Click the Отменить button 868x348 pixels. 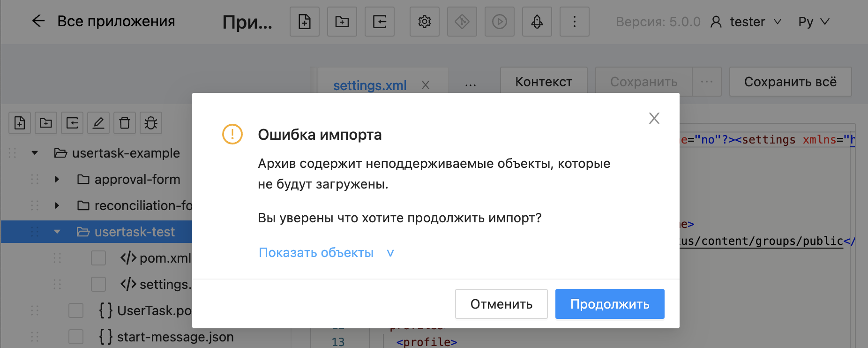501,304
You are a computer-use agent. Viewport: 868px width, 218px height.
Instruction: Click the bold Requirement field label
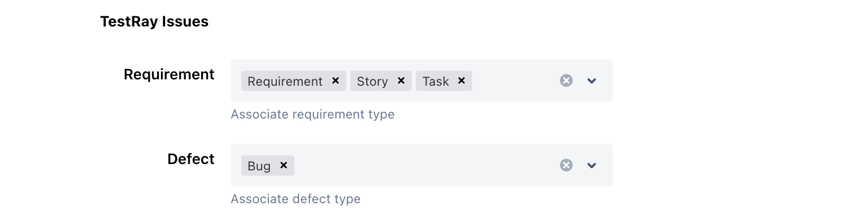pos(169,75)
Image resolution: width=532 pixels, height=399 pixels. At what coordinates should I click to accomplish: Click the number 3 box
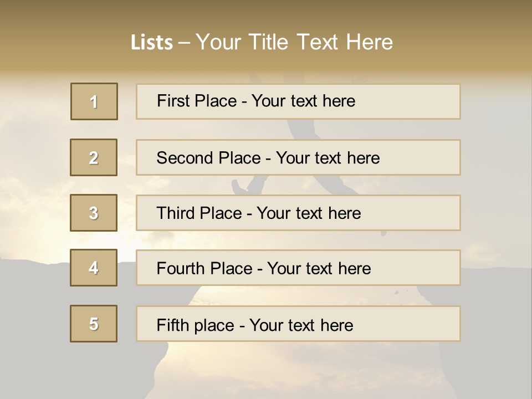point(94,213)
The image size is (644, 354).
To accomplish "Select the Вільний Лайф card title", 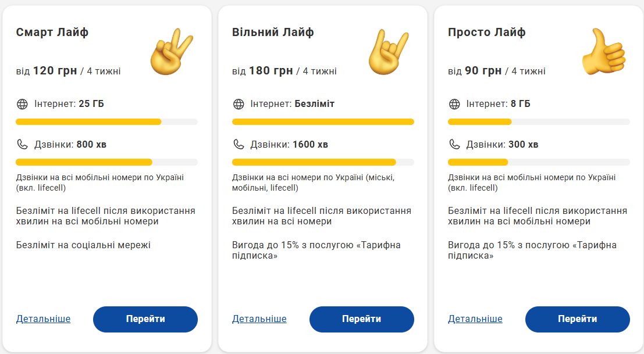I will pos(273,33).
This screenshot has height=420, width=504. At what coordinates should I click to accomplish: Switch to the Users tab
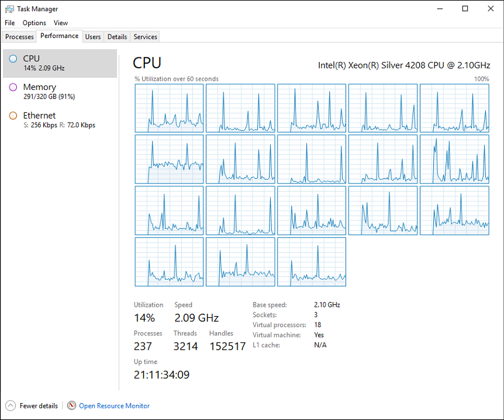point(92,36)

⁂

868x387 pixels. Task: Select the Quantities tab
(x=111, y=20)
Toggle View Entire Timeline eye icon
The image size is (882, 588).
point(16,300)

⁂

## PROBLEM DESCRIPTION
Excerpt from the records above: set down only the lines from the one that contains "Instruction: Click the" through the one that contains "The image size is (644, 354).", inclusive, word for word. Pictures stay out.

## COMPLETED EXERCISE
Instruction: Click the bold Requirement field label
pos(169,75)
Image resolution: width=532 pixels, height=399 pixels. At what coordinates should I click to accomplish: Click the number 3 box
point(94,213)
The image size is (644, 354).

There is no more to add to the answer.